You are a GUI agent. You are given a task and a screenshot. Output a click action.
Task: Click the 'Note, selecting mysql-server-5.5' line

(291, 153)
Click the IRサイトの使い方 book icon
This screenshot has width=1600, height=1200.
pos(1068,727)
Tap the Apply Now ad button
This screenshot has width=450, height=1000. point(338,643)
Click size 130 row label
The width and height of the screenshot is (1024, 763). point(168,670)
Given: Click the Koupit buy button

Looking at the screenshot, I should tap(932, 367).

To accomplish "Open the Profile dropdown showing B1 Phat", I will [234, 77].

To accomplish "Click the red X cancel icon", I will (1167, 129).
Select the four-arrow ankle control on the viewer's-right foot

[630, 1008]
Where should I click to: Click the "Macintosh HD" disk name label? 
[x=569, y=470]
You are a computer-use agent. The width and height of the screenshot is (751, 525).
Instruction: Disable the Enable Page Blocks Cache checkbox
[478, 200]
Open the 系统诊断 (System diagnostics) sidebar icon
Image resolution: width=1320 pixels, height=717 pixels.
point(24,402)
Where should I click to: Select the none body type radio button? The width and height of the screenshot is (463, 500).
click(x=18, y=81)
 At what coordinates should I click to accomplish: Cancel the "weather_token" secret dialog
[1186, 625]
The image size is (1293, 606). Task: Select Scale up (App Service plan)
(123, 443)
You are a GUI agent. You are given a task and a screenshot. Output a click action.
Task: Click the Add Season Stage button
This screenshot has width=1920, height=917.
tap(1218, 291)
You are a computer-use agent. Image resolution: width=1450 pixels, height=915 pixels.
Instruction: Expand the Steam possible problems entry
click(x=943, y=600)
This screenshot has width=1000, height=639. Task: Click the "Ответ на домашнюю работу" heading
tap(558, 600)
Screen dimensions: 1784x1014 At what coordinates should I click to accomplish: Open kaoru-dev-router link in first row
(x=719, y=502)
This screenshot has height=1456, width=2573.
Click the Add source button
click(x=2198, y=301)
☆ ☆ ☆ ☆ ☆
# Task requirements
In the entries above, which lines hold the word "computer"? Copy them out.

# Response area
You are a computer-use agent. The width and height of the screenshot is (751, 525).
You are a computer-use agent. Image resolution: width=1450 pixels, height=915 pixels.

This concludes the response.